▸ What to work on: Copy exactly and only the lines running from the one that contains "This screenshot has height=746, width=1021." to the final line of the data below, without the pictures.

[Stored records]
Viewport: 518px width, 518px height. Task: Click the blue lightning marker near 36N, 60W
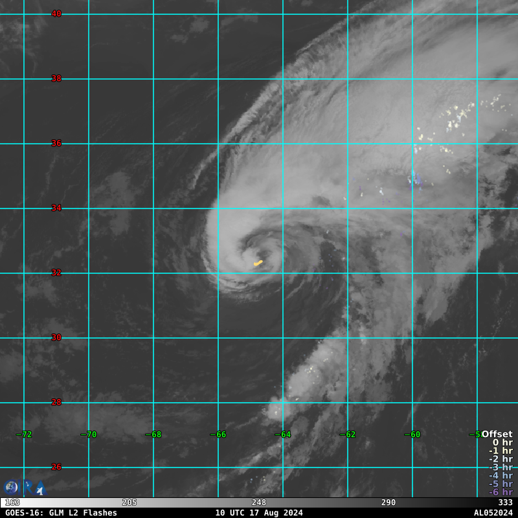coord(414,179)
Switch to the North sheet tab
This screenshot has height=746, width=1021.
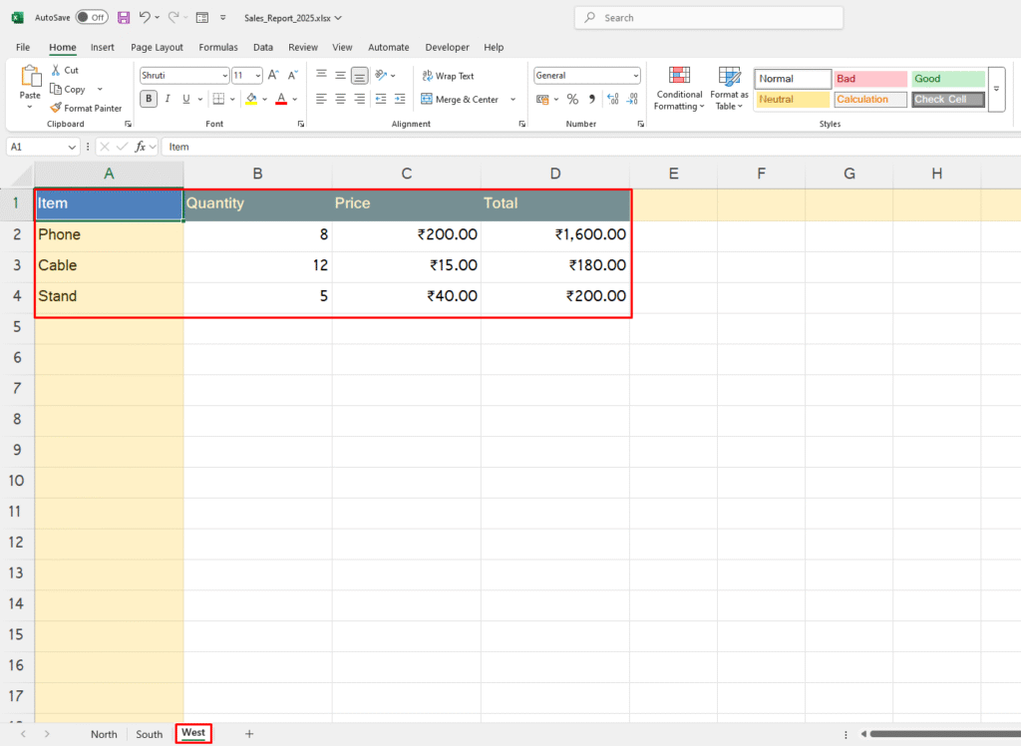tap(104, 734)
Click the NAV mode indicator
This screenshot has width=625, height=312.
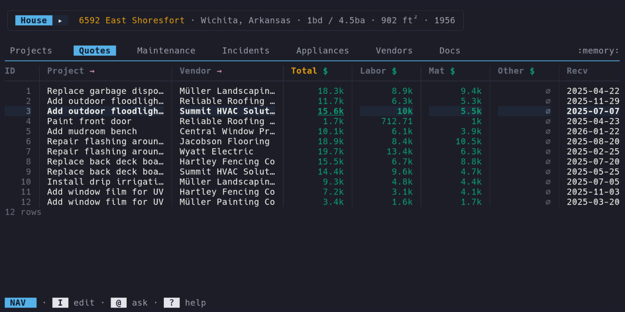tap(21, 303)
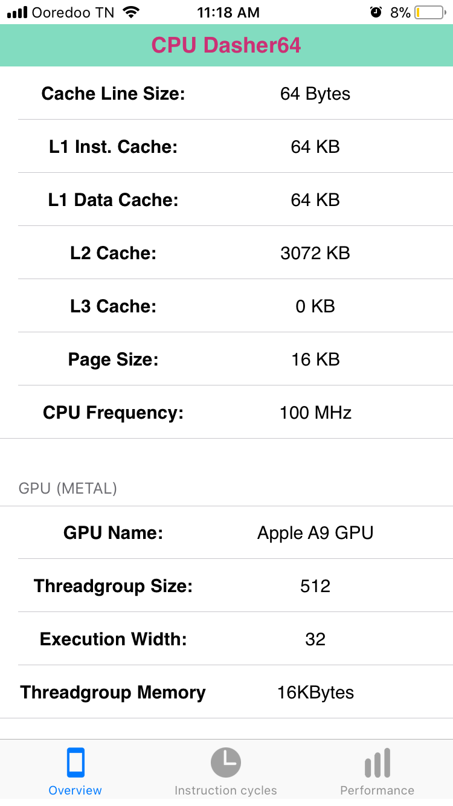The width and height of the screenshot is (453, 806).
Task: Tap the Overview phone icon
Action: point(76,762)
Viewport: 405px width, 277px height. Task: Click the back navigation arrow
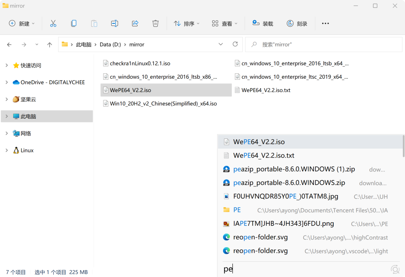pos(9,44)
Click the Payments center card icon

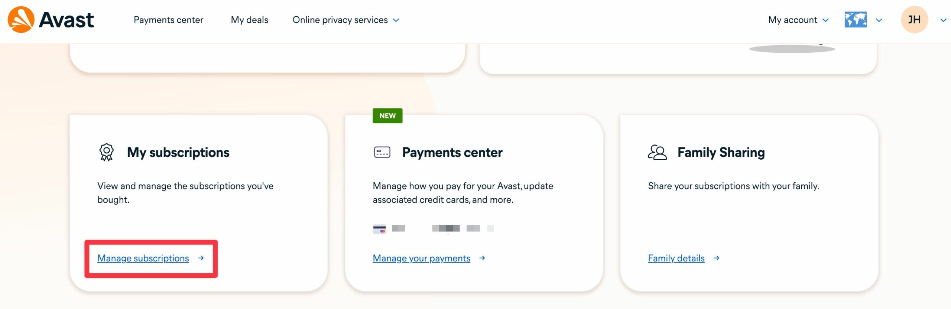(x=382, y=152)
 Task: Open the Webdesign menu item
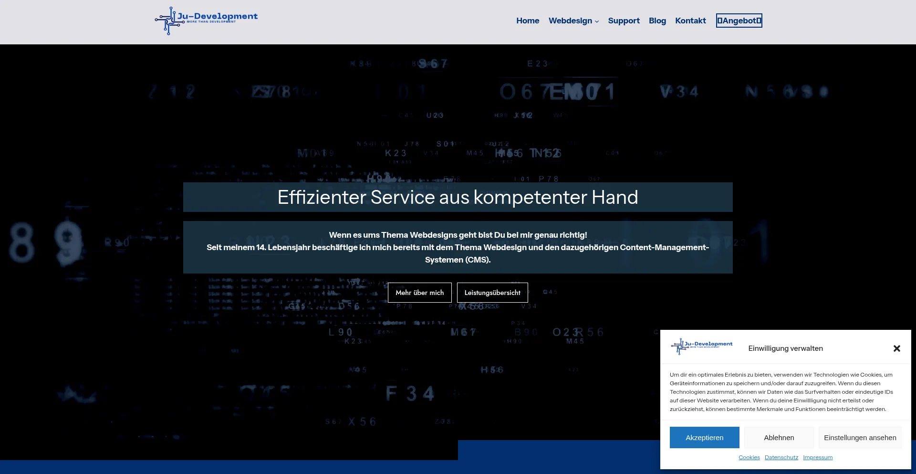click(x=570, y=21)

▸ Solution for this task:
This screenshot has height=746, width=1021.
tap(104, 734)
Click the NAV mode indicator
This screenshot has width=625, height=312.
tap(21, 303)
The width and height of the screenshot is (453, 806).
Task: Tap the Overview phone icon
Action: point(76,762)
Viewport: 405px width, 277px height. Task: Click the back navigation arrow
pos(9,44)
Click the Payments center card icon

(x=382, y=152)
 Task: Open the Webdesign menu item
click(x=570, y=21)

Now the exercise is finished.